What to do: Please substitute "send arrow" for "paper plane" in the part of the listing that starts with the line containing "At what coordinates should I click to accomplish: Select" and runs through the line containing "Looking at the screenshot, I should point(266,256).", and give back only those lines with nothing else altered.

Stored records:
>>

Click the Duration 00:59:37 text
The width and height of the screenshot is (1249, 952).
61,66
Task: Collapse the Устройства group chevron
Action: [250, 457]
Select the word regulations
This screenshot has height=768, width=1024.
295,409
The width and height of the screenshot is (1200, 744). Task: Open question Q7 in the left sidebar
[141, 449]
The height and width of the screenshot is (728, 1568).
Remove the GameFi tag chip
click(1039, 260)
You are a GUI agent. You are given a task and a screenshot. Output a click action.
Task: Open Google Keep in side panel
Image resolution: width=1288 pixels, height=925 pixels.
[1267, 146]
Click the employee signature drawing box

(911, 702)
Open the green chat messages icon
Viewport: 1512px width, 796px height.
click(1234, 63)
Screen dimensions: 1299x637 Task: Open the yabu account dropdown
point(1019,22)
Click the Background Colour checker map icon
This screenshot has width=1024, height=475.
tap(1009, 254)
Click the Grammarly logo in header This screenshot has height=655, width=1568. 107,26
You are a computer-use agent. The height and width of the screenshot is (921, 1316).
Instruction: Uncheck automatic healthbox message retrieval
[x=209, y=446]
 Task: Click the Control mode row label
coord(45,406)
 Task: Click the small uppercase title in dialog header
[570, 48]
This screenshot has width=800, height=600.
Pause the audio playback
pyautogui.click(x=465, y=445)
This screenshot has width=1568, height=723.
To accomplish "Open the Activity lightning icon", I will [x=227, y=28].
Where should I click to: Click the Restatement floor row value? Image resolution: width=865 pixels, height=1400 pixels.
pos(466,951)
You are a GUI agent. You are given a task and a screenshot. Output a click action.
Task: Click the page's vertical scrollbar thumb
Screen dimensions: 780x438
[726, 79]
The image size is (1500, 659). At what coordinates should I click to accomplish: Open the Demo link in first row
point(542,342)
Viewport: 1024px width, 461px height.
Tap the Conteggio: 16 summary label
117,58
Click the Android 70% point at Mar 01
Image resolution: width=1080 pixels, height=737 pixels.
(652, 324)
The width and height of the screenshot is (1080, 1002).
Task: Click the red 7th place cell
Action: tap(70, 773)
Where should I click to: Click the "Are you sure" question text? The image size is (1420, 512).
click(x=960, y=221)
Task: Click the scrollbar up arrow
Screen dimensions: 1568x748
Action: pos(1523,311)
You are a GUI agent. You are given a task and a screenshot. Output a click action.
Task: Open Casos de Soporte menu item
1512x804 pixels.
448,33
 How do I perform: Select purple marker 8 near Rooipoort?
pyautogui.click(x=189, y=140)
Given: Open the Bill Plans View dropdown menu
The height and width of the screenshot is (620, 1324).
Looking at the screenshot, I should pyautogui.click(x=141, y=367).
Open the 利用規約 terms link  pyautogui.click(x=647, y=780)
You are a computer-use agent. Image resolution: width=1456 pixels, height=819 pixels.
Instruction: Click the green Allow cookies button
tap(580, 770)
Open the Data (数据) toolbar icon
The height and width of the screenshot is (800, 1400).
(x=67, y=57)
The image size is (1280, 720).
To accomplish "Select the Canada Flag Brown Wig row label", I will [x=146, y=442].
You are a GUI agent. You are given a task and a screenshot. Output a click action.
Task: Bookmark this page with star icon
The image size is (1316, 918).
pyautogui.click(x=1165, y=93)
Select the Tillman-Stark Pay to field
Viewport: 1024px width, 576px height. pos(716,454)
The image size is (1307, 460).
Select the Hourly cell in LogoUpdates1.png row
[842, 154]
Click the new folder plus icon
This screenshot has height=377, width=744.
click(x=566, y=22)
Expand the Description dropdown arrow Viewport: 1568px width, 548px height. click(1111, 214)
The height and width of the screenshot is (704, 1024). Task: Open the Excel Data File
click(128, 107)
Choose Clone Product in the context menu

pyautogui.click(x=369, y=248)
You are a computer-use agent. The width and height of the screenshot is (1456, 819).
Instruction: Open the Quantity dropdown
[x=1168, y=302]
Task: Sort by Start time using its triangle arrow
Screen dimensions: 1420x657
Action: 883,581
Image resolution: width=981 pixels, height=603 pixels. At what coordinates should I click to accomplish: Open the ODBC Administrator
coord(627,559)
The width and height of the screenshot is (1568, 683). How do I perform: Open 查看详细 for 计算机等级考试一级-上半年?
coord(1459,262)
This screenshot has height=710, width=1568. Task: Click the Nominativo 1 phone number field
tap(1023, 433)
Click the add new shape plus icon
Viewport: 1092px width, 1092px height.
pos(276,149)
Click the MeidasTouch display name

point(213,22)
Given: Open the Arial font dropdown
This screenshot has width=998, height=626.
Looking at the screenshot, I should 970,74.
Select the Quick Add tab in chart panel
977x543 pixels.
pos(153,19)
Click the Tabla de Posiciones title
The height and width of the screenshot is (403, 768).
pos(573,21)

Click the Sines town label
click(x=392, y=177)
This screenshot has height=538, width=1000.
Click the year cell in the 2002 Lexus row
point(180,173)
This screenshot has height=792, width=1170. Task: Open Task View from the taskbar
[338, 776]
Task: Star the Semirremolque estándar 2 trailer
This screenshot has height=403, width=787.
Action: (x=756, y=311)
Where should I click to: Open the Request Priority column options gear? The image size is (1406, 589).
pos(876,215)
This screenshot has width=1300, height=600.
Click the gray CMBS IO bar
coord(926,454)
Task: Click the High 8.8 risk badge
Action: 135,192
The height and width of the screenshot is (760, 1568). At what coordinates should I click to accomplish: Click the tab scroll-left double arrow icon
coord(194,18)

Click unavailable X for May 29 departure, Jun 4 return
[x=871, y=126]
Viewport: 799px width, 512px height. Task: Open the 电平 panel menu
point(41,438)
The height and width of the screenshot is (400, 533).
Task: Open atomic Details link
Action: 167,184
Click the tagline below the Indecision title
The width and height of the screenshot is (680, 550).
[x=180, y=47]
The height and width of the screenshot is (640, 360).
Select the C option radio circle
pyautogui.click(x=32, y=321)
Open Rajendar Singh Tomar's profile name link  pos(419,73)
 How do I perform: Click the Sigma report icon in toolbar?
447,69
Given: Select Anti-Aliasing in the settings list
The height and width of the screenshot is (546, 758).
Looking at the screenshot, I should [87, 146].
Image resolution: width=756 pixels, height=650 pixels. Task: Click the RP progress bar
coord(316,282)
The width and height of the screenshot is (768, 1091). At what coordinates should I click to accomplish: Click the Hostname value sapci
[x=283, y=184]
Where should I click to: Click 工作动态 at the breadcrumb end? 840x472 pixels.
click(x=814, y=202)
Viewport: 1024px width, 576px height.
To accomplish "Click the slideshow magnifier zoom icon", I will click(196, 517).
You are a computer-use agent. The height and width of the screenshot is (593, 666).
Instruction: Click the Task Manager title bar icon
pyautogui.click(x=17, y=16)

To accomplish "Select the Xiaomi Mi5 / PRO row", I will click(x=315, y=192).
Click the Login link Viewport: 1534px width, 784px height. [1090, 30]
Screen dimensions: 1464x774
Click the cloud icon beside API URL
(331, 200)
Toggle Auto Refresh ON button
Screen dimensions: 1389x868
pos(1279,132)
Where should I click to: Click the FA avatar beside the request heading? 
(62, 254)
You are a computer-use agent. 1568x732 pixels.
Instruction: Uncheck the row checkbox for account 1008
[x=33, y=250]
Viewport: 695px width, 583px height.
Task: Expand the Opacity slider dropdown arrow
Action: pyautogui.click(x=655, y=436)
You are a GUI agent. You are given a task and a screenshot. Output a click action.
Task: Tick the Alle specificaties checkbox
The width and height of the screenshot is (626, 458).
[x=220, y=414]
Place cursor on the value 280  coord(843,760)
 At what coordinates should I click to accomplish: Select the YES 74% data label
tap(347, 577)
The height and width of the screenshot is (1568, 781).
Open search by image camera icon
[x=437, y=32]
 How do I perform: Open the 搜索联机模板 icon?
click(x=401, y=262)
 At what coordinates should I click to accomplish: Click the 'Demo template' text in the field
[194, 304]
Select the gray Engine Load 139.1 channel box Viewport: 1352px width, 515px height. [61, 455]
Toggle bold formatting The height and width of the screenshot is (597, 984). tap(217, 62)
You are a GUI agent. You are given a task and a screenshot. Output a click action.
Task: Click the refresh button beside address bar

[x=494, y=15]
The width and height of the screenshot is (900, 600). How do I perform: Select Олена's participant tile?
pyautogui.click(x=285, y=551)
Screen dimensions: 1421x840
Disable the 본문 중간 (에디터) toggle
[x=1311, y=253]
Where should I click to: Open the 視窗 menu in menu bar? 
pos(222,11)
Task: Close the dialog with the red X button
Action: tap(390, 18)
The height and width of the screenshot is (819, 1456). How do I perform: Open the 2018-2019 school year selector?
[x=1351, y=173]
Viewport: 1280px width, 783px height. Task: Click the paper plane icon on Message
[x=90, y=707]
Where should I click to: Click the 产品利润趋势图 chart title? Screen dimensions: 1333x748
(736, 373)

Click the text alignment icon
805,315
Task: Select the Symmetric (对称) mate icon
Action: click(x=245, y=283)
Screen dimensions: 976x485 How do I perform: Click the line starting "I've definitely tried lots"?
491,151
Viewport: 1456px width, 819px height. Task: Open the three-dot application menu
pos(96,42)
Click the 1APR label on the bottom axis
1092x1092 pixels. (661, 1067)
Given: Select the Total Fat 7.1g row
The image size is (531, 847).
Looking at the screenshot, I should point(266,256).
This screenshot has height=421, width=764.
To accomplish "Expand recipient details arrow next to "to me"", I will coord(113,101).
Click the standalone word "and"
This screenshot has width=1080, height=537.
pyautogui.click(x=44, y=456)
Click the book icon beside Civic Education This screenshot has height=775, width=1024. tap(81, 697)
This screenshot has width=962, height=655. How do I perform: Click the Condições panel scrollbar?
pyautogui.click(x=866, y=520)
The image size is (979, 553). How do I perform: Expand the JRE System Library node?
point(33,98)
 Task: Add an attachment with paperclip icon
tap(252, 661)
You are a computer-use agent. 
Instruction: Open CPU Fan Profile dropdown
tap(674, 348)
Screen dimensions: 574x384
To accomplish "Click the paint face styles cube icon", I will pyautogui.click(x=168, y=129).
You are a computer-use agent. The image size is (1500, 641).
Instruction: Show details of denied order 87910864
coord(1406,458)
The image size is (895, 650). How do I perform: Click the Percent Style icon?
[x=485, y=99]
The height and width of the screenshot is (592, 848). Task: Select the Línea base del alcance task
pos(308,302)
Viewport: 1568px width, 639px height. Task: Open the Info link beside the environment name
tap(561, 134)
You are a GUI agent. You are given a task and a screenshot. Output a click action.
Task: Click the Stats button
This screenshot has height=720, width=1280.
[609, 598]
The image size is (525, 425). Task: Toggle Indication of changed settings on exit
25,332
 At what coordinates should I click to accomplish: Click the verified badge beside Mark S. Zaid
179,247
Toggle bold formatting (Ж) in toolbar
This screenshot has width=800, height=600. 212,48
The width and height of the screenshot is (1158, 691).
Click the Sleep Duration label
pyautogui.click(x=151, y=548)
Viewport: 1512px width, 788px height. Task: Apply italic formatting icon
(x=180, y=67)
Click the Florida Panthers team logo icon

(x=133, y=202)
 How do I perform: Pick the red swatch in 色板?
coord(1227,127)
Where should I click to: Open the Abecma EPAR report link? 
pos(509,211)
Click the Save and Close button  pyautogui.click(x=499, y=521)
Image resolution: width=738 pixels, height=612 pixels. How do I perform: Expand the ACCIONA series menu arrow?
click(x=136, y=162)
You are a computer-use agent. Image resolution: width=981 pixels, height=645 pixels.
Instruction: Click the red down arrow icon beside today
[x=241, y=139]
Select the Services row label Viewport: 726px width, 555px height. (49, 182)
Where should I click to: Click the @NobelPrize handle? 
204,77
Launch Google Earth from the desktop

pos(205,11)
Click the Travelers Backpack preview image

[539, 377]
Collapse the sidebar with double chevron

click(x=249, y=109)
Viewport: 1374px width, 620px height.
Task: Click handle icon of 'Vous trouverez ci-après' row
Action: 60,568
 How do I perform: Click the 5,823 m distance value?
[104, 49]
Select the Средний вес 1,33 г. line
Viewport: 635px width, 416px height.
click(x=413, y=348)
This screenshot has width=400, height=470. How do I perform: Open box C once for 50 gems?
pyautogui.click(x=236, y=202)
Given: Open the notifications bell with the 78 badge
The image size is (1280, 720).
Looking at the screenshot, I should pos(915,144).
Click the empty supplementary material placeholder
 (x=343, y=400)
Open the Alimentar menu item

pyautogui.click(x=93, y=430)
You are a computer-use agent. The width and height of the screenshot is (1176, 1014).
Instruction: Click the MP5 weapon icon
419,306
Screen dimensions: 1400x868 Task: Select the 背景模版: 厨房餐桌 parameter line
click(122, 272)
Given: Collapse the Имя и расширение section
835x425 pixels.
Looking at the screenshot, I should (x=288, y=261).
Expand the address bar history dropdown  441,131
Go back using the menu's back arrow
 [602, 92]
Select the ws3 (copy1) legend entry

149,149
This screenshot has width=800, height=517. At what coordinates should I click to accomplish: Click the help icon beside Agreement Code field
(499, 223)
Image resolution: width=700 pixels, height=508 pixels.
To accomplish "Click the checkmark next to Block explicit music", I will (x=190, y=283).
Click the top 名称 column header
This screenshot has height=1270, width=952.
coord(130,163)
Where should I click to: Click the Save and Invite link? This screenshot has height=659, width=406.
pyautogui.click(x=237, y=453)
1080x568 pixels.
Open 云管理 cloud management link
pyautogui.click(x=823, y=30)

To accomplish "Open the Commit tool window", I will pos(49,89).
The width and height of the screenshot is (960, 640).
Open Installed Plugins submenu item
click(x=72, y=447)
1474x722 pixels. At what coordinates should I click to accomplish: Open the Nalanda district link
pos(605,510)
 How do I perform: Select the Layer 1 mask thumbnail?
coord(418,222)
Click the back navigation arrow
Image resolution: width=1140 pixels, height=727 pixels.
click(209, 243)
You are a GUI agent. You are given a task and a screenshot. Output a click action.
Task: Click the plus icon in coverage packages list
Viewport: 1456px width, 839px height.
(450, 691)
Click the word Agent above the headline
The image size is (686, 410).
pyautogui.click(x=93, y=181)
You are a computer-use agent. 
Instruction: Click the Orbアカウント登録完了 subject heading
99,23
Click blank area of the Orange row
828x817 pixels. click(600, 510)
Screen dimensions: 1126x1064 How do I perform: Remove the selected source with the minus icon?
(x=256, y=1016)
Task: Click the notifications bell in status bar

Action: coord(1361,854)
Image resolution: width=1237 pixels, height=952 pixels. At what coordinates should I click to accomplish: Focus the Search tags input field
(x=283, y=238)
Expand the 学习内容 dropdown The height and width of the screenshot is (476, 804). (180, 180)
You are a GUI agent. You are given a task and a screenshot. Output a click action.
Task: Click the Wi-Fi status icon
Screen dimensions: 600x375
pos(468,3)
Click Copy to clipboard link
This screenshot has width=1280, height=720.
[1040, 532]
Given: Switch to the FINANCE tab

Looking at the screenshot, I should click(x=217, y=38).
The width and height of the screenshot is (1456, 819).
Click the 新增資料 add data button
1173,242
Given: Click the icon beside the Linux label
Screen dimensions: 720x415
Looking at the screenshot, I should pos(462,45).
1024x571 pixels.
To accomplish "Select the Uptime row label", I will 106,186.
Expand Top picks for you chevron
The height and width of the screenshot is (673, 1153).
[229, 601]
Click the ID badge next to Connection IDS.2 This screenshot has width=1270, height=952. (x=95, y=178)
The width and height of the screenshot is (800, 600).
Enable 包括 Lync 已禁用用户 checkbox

<<

Final answer:
 At what coordinates should I click to accomplish: Select the YES 74% data label
tap(347, 577)
The height and width of the screenshot is (1568, 781).
Open search by image camera icon
[x=437, y=32]
 How do I perform: Open the 搜索联机模板 icon?
click(x=401, y=262)
 At what coordinates should I click to accomplish: Click the 'Demo template' text in the field
[194, 304]
Select the gray Engine Load 139.1 channel box Viewport: 1352px width, 515px height. [61, 455]
Toggle bold formatting The height and width of the screenshot is (597, 984). tap(217, 62)
You are a GUI agent. You are given a task and a screenshot. Output a click action.
Task: Click the refresh button beside address bar

[x=494, y=15]
The width and height of the screenshot is (900, 600). How do I perform: Select Олена's participant tile?
pyautogui.click(x=285, y=551)
Screen dimensions: 1421x840
Disable the 본문 중간 (에디터) toggle
[x=1311, y=253]
Where should I click to: Open the 視窗 menu in menu bar? 
pos(222,11)
Task: Close the dialog with the red X button
Action: tap(390, 18)
The height and width of the screenshot is (819, 1456). How do I perform: Open the 2018-2019 school year selector?
[x=1351, y=173]
Viewport: 1280px width, 783px height. Task: Click the send arrow icon on Message
[x=90, y=707]
Where should I click to: Click the 产品利润趋势图 chart title? Screen dimensions: 1333x748
(736, 373)

Click the text alignment icon
805,315
Task: Select the Symmetric (对称) mate icon
Action: click(x=245, y=283)
Screen dimensions: 976x485 How do I perform: Click the line starting "I've definitely tried lots"?
491,151
Viewport: 1456px width, 819px height. Task: Open the three-dot application menu
pos(96,42)
Click the 1APR label on the bottom axis
1092x1092 pixels. (661, 1067)
Given: Select the Total Fat 7.1g row
The image size is (531, 847).
Looking at the screenshot, I should point(266,256).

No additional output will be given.